Introduction
Running a maktab in South Africa in 2026 is one of the most rewarding forms of service a Muslim community can undertake — and one of the most demanding. The Ustaaz or Apa at the front of the classroom carries a responsibility that goes far beyond transmitting a syllabus. As the Jamiatul Ulama KZN writes with emphasis, the teacher’s duty is not only to teach knowledge but to ensure that the child has Islamic Ethos and character. That is the weight of the role.
This guide is written for those who carry that weight: the principal, the Ustaaz, the Apa, the committee member, the parent who has stepped up to ensure the local maktab keeps running. It covers the full range of what managing a maktab actually requires in 2026 — governance, curriculum, teacher management, student administration, fee collection, parent communication, and the specific administrative practices that separate a well-run maktab from one that is perpetually in crisis.
Understanding the Institutional Framework
Before anything else, a maktab operating in South Africa in 2026 benefits enormously from understanding the institutional ecosystem that exists to support it. You are not alone.
Wifaqul Ulama SA (Wifaqul Makaatib SA) offers comprehensive maktab support under their dedicated maktab department. They offer supervision, support, and a maktab syllabus. Institutions seeking affiliation or guidance can contact them directly at admin@wifaq.org.za. Wifaqul Ulama also publishes the At-Tadhkeer Maktab Newsletter, a resource aimed specifically at helping teachers with the Tarbiyyah dimension of their work — the formation of character in students that goes beyond mere instruction.

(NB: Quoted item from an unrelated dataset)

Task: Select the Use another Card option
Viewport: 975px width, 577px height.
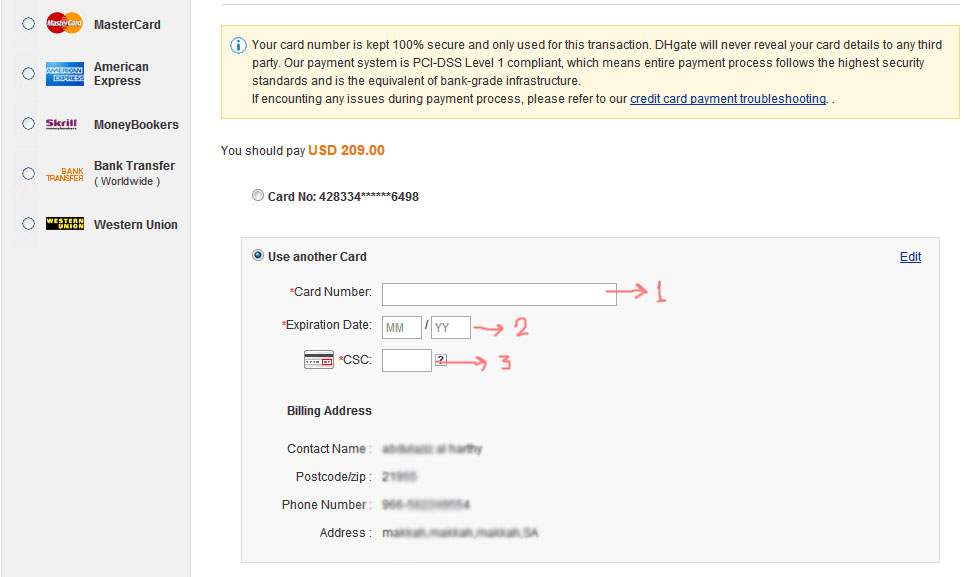Action: click(258, 256)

Ta’limi Board KZN is the educational arm of the Jamiatul Ulama KZN, based at Madrasah Taaleemuddeen in Isipingo Beach, KwaZulu-Natal. They operate under the guidance of Hadhrat Mufti Ebrahim Salejee Saahib. Their mandate is to establish and assist makaatib in any part of the world. Their activities include providing complete syllabus materials, books, worksheets, past exam papers, and audio teaching aids — all available through their website at talimiboardkzn.org. They also operate teacher training centres and Imaam-Khateeb courses, and they publish the Al-Maktab Newsletter which is a vital resource for anyone running a maktab in KZN or beyond.
Jamiatul Ulama KZN provides the broader religious and community leadership framework within which the maktab operates. They offer fatwas, publications, and community guidance that help Ustaads and principals navigate the religious questions that arise in institutional management.
Affiliating with or at minimum regularly consulting these bodies is not optional — it is one of the most important decisions you can make for the health of your maktab.
Governance: Setting Up a Proper Structure
A maktab that runs on informal arrangements and personal relationships alone is a maktab that is one resignation away from crisis. The institution needs a governance structure that is clearly defined, documented, and known to all stakeholders.
The Committee: Every maktab should have a properly constituted management committee. The committee is responsible for the overall direction of the maktab — setting fees, approving the budget, hiring and overseeing teachers, resolving complaints, and ensuring the institution is run in accordance with Islamic principles. The committee should include at minimum a Chairperson, a Secretary, a Treasurer, and where possible a representative from the teaching staff. Minutes of all committee meetings should be kept.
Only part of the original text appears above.